Quem também sente alguma fome são os partidos do poder, depois de anos de vacas gordas à custa de cargos públicos para militantes, familiares, amigos e conhecidos estão a sofrer com a perda do poder, ao fim de dois anos não escondem o sofrimento que estão a ter devido ao síndrome da abstinência. No PSD e no PP não faltam sinais de isso, ao fim de dois anos ainda não perceberam porque deixaram a criança crescer e ainda por cima a criança sai ao pai, afinal de contas quando era um jovem militante da JSD o primeiro-ministro era Cavaco Silva.

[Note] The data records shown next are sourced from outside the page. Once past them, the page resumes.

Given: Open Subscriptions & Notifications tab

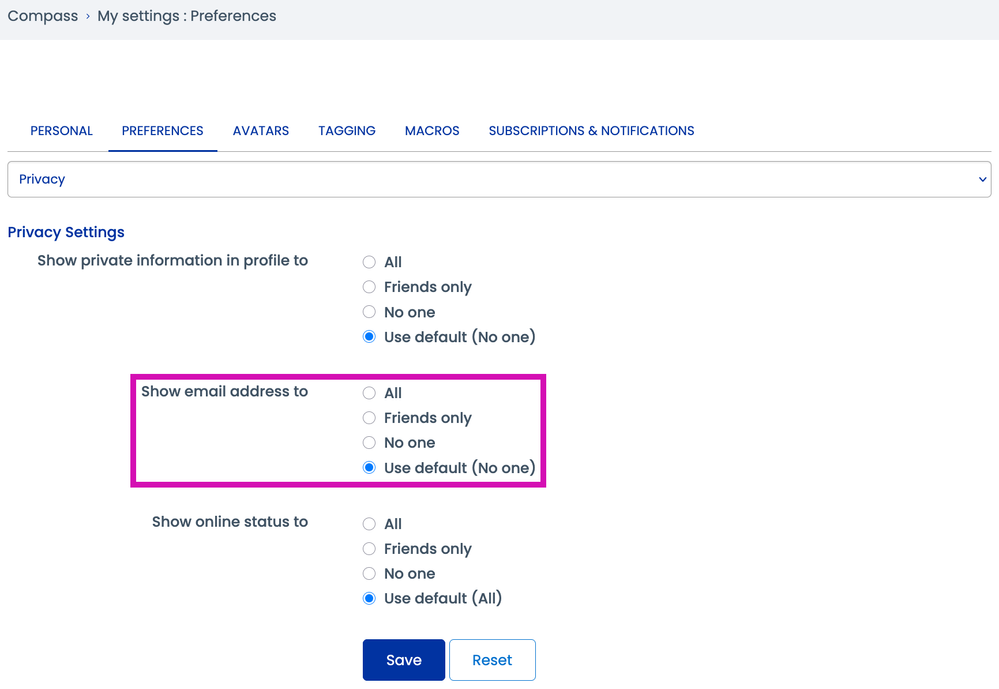Looking at the screenshot, I should point(591,131).
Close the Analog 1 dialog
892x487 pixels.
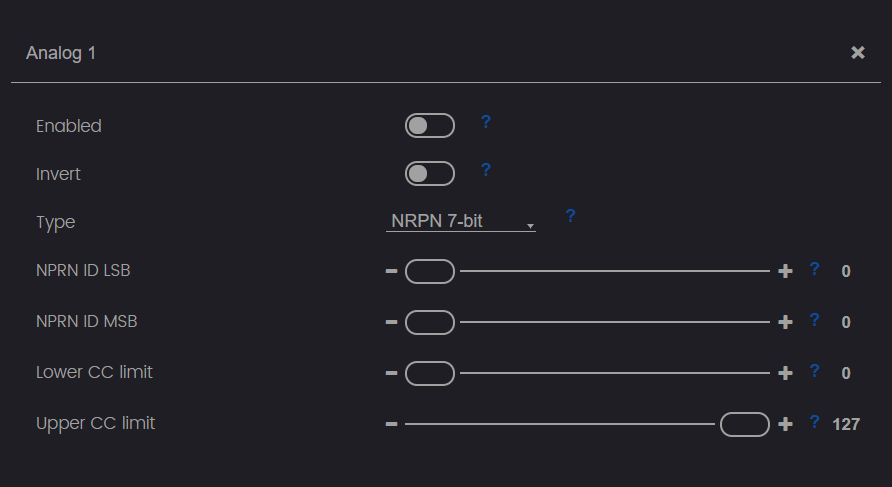point(858,53)

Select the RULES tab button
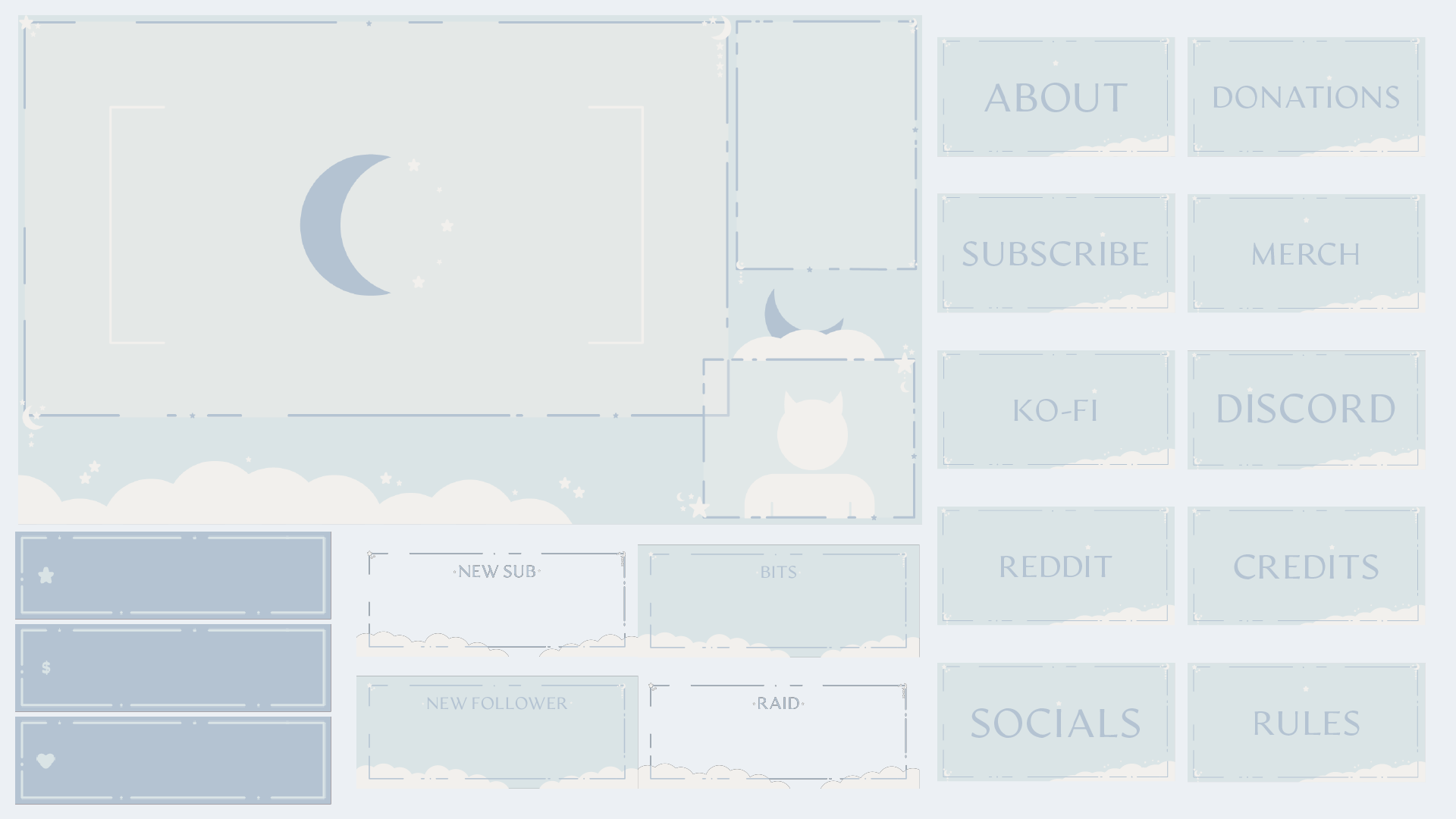[x=1305, y=720]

«De acordo com uma sondagem CM/Aximage, 42,2 por cento dos portugueses considera que o Executivo está a governar pior do que esperava. E no próprio eleitorado do PS, 35,5 por cento confessa-se desiludido com o Governo que elegeu. Na avaliação de expectativas sobre o Executivo, 38 por cento dos inquiridos que votaram no PS nas legislativas de 2005 não se considera defraudado. Uma diferença ténue de 2,5 pontos percentuais entre os dois diagnósticos que indicam alguma insatisfação dentro do eleitorado socialista. Neste balanço, só 23,4 por cento dos votantes no PS afirma que o Governo está a trabalhar melhor do que esperava.»
Correio da Manhã
Talvez seja tempo de Sócrates começar a perceber que a insensibilidade tem o seu preço.